I pull out my phone to do some quick Google searching.
Bingo. Apparently Rudy’s Music is a New York fixture, and looks absolutely perfect. I check the distance, and realize it’s too far to walk. I have no idea how to get in touch with Creighton’s driver, so I decide that for the first time in my life, I’m going to catch a cab. It can’t be that hard.
I don’t even bother to shower or change my clothes before I’m out the door. After all, I’ve got songs to write, and for the first time in months, I can’t wait to dig in.
I’m riding high on the knowledge that I’ve just written the most epic song of my career to date. Granted, my official career has only spanned nine months, but I’ve been writing songs for much longer. Regardless, the song is epic. I’m as humble as the next girl, but even I know when I’ve struck gold.
I don’t even realize the time as I walk through the giant door into the lobby of Creighton’s building. For the last however many hours, I’ve been tucked into a corner at Rudy’s, losing myself in the music. The super-cool old dude finally asked me to leave an hour after he would have normally closed. I guess he was caught up in the music too, but was gracious and awesome, and promised to come to my show the next time I performed in the city.
I swipe the key card the doorman gave me as I left the building, hit the P button, and lean back against the mirrored walls of the elevator. Because Creighton owns the entire top floor, the elevator opens directly into a lobby that has only one door. I left it unlocked, assuming only someone with the key card could get back up here.
I can’t help but hum the melody of my new badass song to myself as I step into the darkened penthouse. Dropping my purse on the huge table in the entryway, I grip the notebook between my teeth as I tug off my boots. It’s cold as heck outside, and even during the short walk from the corner where the cab dropped me off, I think I slogged through some nasty stuff hiding in the snow that has been falling since this afternoon. Since I take better care of these boots than some people do their children—they’re one of very few extravagant purchases in my life—I whisper that I’ll be back to wipe them off in a hot second.
I’m crossing into the living area and heading toward the kitchen when a lamp clicks on. The pooling light reveals Creighton seated in the chair by the fireplace.
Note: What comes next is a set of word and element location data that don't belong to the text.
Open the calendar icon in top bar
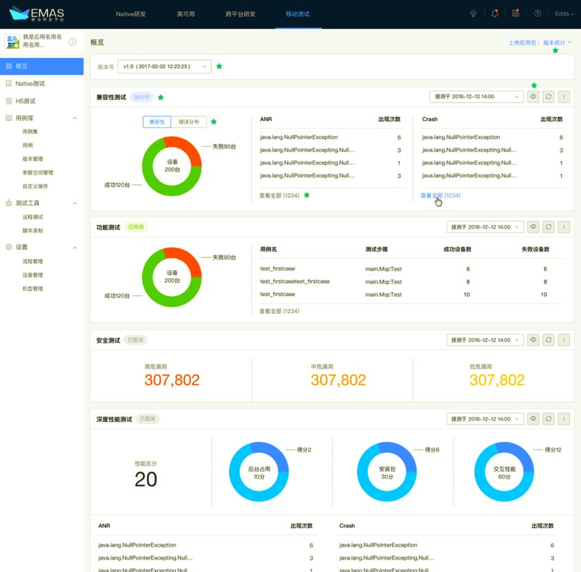(516, 13)
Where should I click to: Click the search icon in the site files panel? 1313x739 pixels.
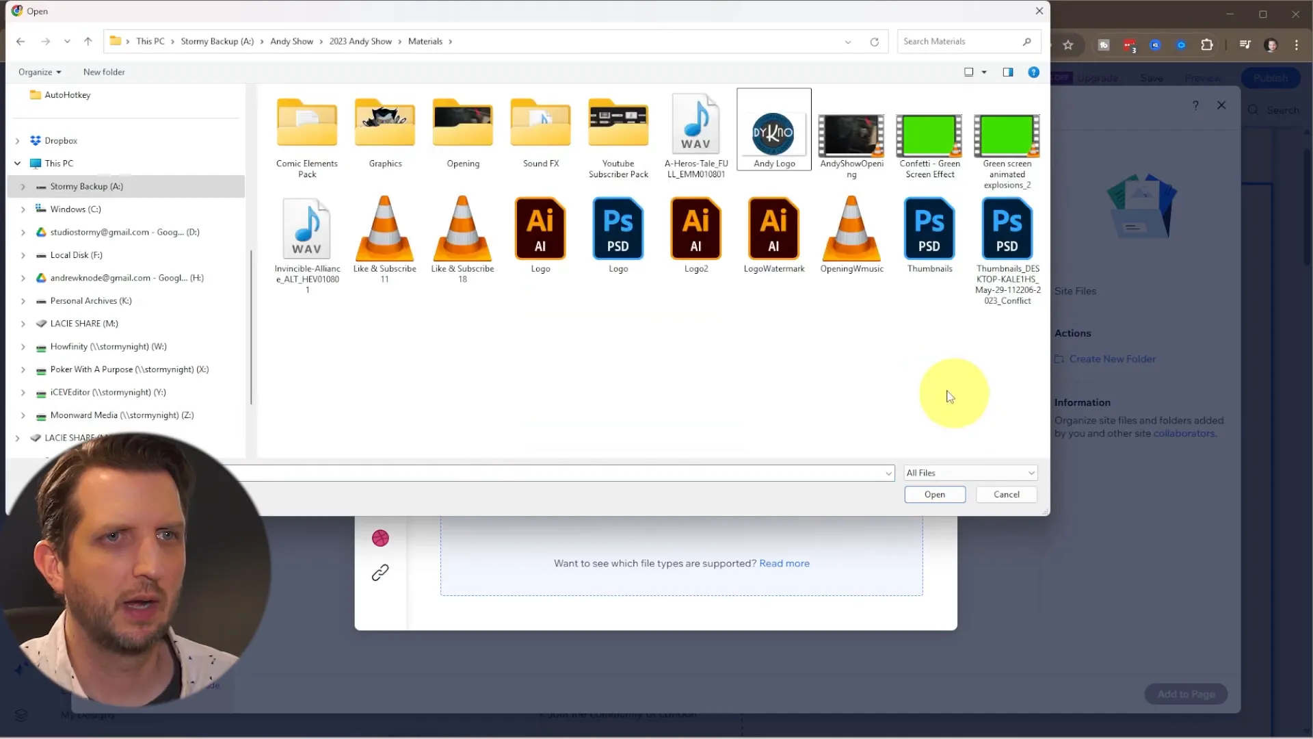1253,109
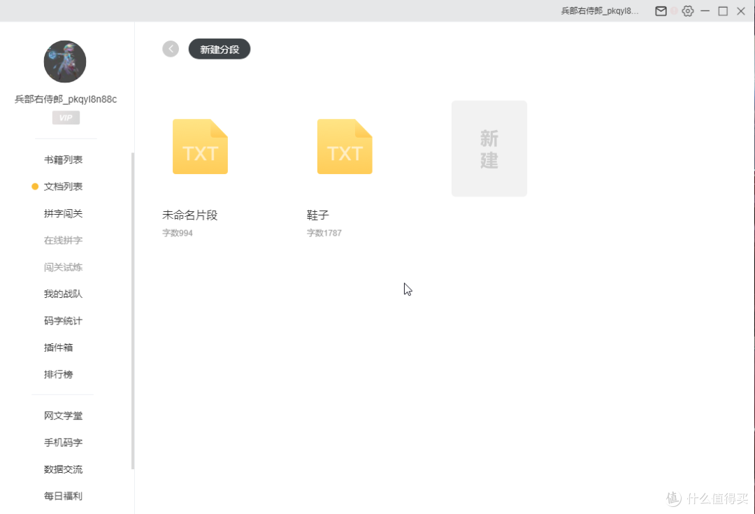Click the user avatar picture

click(x=65, y=62)
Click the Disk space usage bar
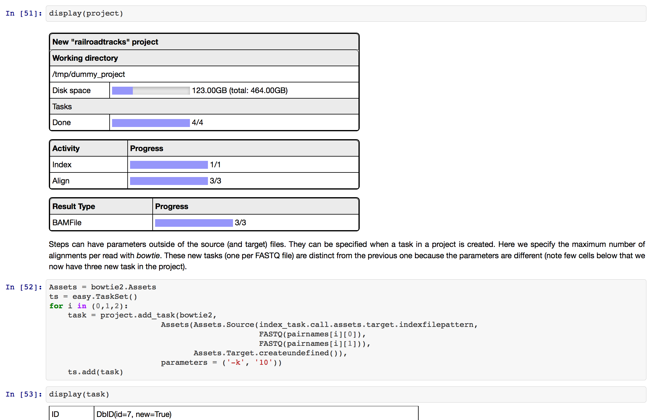This screenshot has height=420, width=651. click(x=151, y=91)
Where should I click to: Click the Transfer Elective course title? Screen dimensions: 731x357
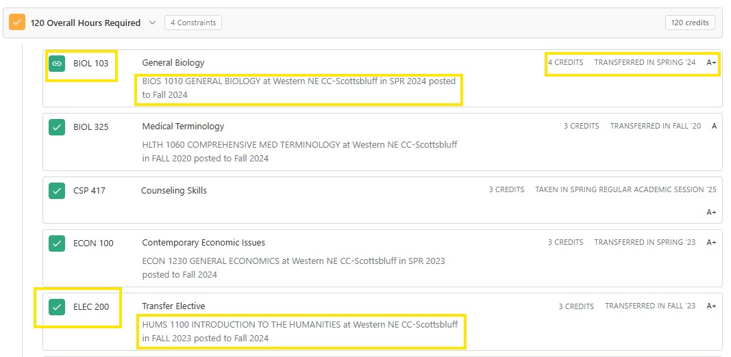(x=173, y=306)
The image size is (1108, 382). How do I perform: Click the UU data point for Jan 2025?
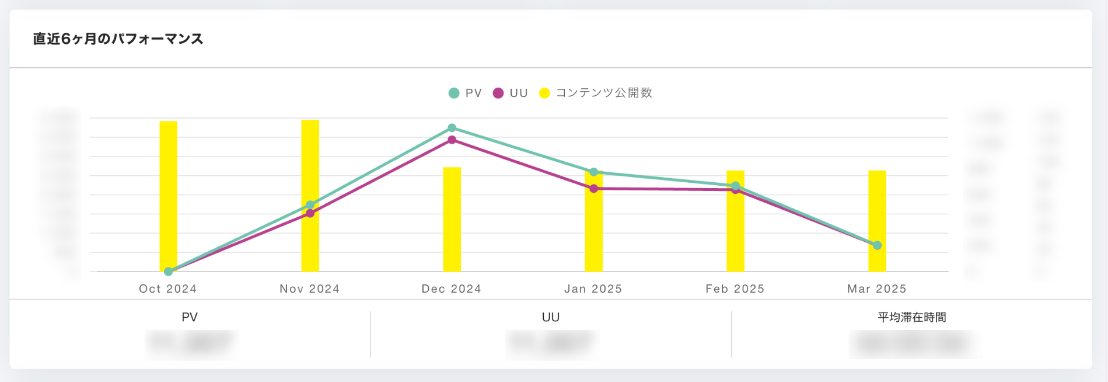[x=594, y=189]
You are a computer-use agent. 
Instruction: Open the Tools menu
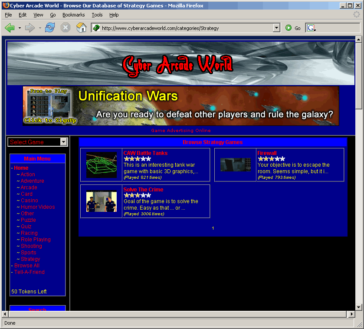[97, 15]
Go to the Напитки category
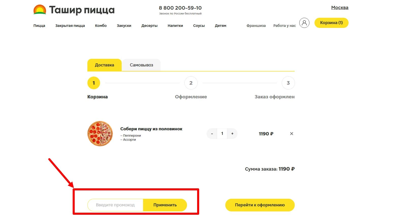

For a moment, I’m reminded of one of those movies where the teenager is sneaking into the house after curfew, and the mom or dad is waiting in the living room all quiet-like before flipping on the lights and surprising the kid. Considering I never had a mom who cared enough about me to set a curfew—let alone ever have a dad—I’ve always been a little envious during those moments in movies. Gran was amazing, but she was in bed by nine every night, and I respected her too much to stay out past midnight, which was my self-imposed curfew.
Creighton’s expression is dark, despite the crisp white light. “Where the fuck have you been?”
I stumble to a stop at the question. “Excuse me?”
“I said, where the fuck have you been?”
I’m taken aback by his tone. Creighton was the one who left within moments of depositing me in this penthouse, so if anyone has a right to be pissed, it would be me. And regardless of how nice a place it is, I’m not exactly the kind of girl who can sit idle. He never said anything about not being able to leave.
I try to interject some lightness into the mood. “It’s lovely to see you too, my dear husband.”
“Answer the question, Holly.”
Seriously, why is he so pissed?
“I was out. I needed a guitar, so I went and found one.”
“And you couldn’t answer your goddamn phone?”
I glance in the direction of my purse. I don’t remember it ringing, and I sure didn’t look at it after I found my way to Rudy’s. Then I look back to Creighton, a flare of guilt building inside me, but it’s quickly doused when he pushes out of the chair and stalks toward me.
“You don’t leave this building unless I know where you’re going.”
Say what now?
“Excuse me?”
“You heard me.”
“I didn’t realize I was a prisoner here.”
“You’re not a prisoner; you’re my wife.”
“Apparently that’s the same thing,” I mumble, dropping my gaze to the floor. Because I’m pretty sure if I look at him right now, I might incinerate him with the fire shooting from my eyes.
He lifts his hand, and I flinch before he cups my jaw and lifts my chin. I’m forced to meet his gaze, and open my mouth to spit that same fire, when he says, “Scared the hell out of me to come home to find you gone. I came up with a million different scenarios while I was sitting here, calling your phone over and over. Thought maybe you’d run.”
I blink, the intensity of his gaze unnerving me. “Run?”
“From me.”
I bite my lip. A hint of vulnerability creeps over his features before they harden once more.
“Not that it’d do you any good. I’d track you down. There’s nowhere you could hide from me.”
My eyes widen at his words, and heat rushes through me at the sheer possession in them. I should hate it, but I don’t. Being wanted is a feeling I’m not used to, and it’s seductive.
“I’m not done with you,” he finishes.
And the heat cools, because I can hear the unsaid “yet” floating in the air.
I clutch my notebook to my chest, trying to hide the pang that just jabbed at my heart. I shutter my expression, not wanting him to know that I feel the word he didn’t say. Not wanting him to know that I care. Because I don’t.